For sure, religious groups – both Anglican and nonconformist – were already busily establishing elementary schools for poorer children.  But, despite the background of the 1832 Reform Act (a mere three years previously), Phillips’s proposals were still radical for their time, at least in this country.  Basic schooling subsidised, if not fully funded, by the State with local control only gained sufficient momentum 35 years later in the UK with the implementation of the 1870 Education Act.  

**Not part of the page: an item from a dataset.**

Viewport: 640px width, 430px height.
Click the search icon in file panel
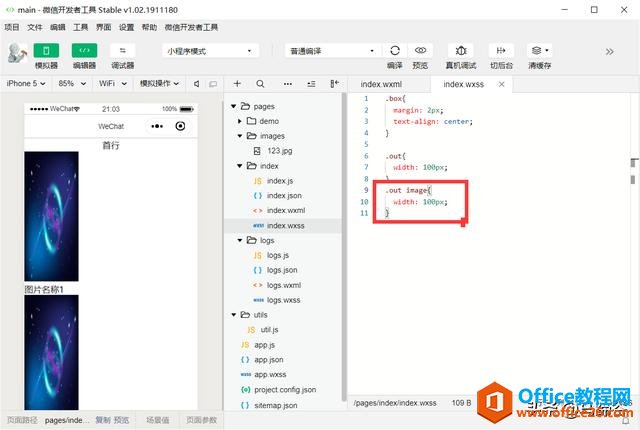tap(261, 85)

Infirmity slowed Phillps down in the end and he died in his 72nd year. Characteristically, he had prepared for the event by composing a lengthy self-adulatory epitaph to embellish his tomb:

 

Here rest the remains of Sir RICHARD PHILLIPS, Knt., Born December 13, 1767, Died April 27, 1840 and lived through an age of memorable events and changes and was an active and anxious contemporary. He was Sheriff of London and Middlesex in 1807 – 1808 and an effective ameliorator of a stern and uncharitable criminal code, he was in 1789 the inventor and promulgator of the Interrogative system of education by which new impulses were given to the intelligence of society. He also placed natural philosophy on the basis of common sense and developed the laws of nature on immutable principles which will always be co-extensive with the respect of mankind and for truth in the promotion of these objects and a multitude of others. He wrote and published more original works than any of his contemporaries and in all of them advocated Civil Liberty, General —– ascendancy of justice and the improvement of the Human Race. As a husband, father and friend he was also an example for imitation leaving a mourning family little to inherit besides this good name. He died in the enjoyment of that peace which the sweet truth of the Christian Religion and the world can never give nor take away.

 

Although originally positioned in the north west corner of the main St Nicholas churchyard, it was moved in the 1850s to its prominent position in the Rest Garden. It would be interesting to know quite how this came about, particularly as the main churchyard was cleared at this time for substantial restoration work on the church when most of the headstones and skeletons were thrown down a disused well; also because no new burials were permitted within the town by this time.  But, as Phillips was such a vigorous self-publicist and master of spin during his lifetime, one should not be surprised that he was capable of extending his visibility into the hereafter.